• **Exercise instructions**
a) In the passage on data centers and blackouts, what does the speaker say would cause blackouts this winter?
b) Summarize the passage on data centers and blackouts in two sentences.
c) Carry on the passage on data centers and blackouts from its final sentence.

[Opening Document text section]

We cannot cope. When I say "we", I mean ordinary people. If we have blackouts this winter, it will not be because of developments such as electrifying cars but because the preponderance of data centres is sucking up much-needed energy. Should that happen, I will back to the committee to urge it to reverse its position on carbon taxes. The Government is loading the responsibility onto ordinary people, especially those who can least afford it.

[Closing Document text section]
[Opening Source data section]

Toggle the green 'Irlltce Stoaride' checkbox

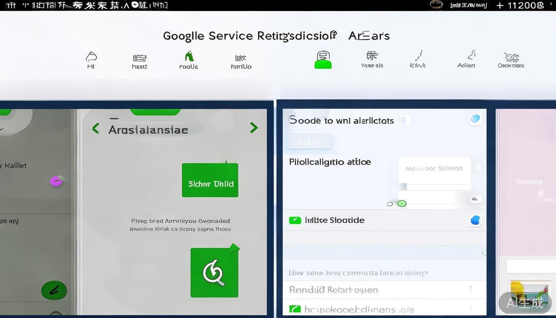tap(295, 220)
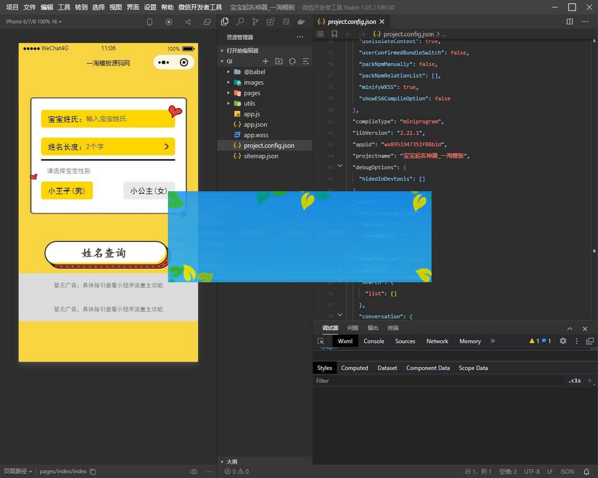Select the 小王子(男) button
The image size is (598, 478).
point(67,191)
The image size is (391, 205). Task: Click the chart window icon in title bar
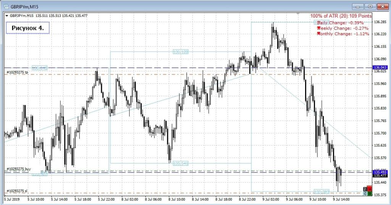7,6
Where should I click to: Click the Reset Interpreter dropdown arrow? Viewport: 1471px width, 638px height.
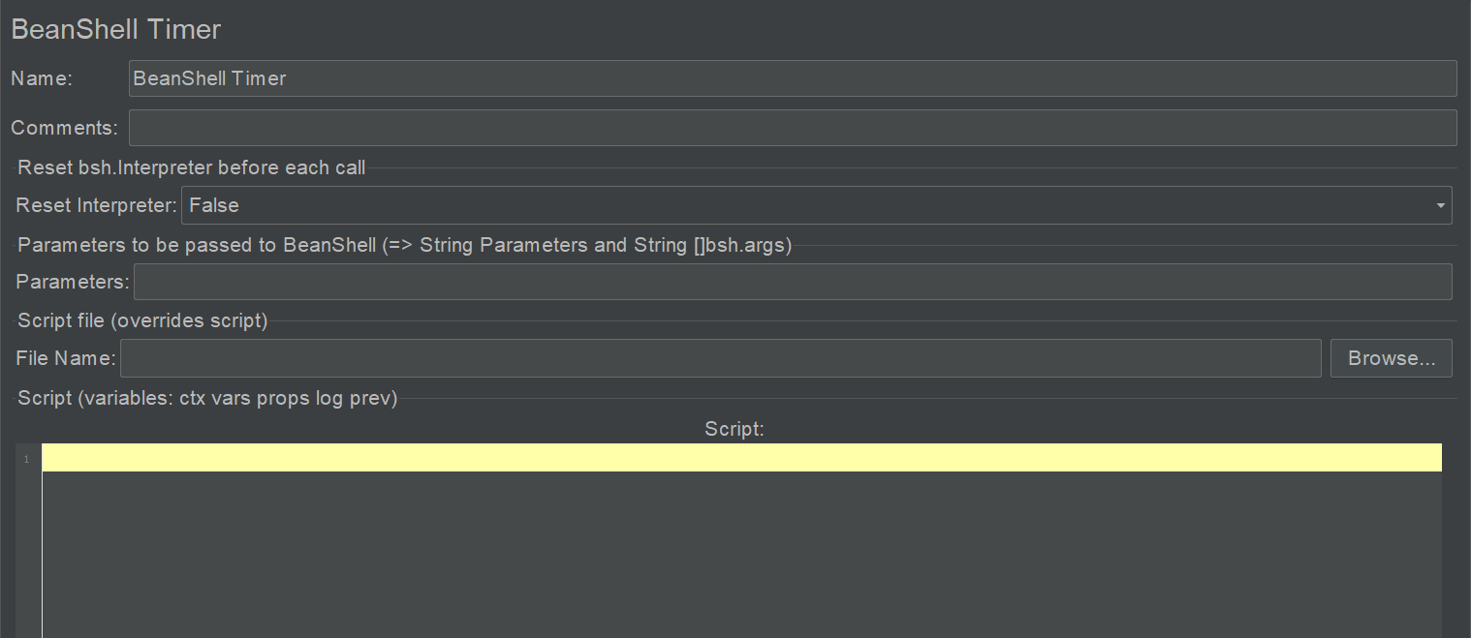[x=1440, y=205]
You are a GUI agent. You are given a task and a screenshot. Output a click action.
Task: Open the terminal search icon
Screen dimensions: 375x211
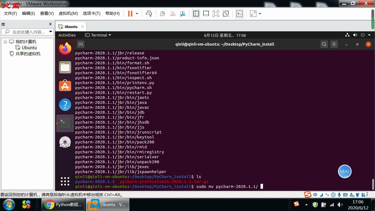[324, 44]
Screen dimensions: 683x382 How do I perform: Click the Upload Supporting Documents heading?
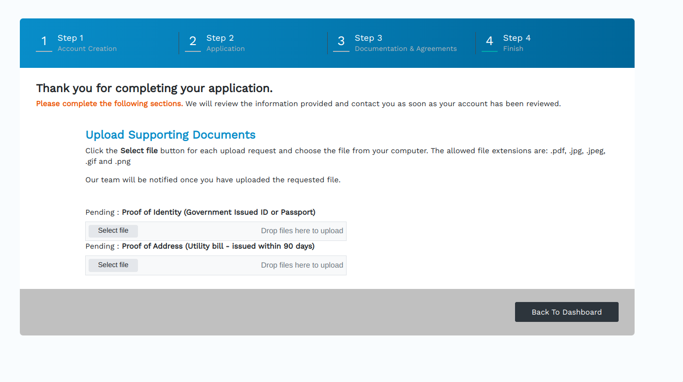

[Closing Source data section]

• **Task-by-task answers**
a) The preponderance of data centers sucking up much-needed energy, rather than developments such as electrifying cars.

b) The speaker states that ordinary people cannot cope and that any blackouts this winter would result from data centers consuming much-needed energy, not from developments such as electrifying cars. The speaker also says the Government is loading the responsibility onto ordinary people, especially those who can least afford it.

c)
My last point relates to Cloud Infrastructure Ireland. I asked the Taoiseach if he had been lobbied by that organisation and he denied it. I have asked him again in writing and I will be asking every single party in this Dáil if they have been lobbied by Cloud Infrastructure Ireland, which was set up within a week of me introducing the First Stage of this Bill. It was set up deliberately by IBEC, led by a former Labour Party Deputy, Mr. Michael McCarthy, to lobby this House to stop this Bill from progressing. If Members all kowtow to the global corporate giants of the tech industry in this country once again, shame on them. We need a new Green Party. We need to abolish the existing one and get a decent party that represents people, the environment and our planet before the profit of giant corporations.
A vote on the question has been called but will be deferred until our next voting block on Thursday 7, October 2021.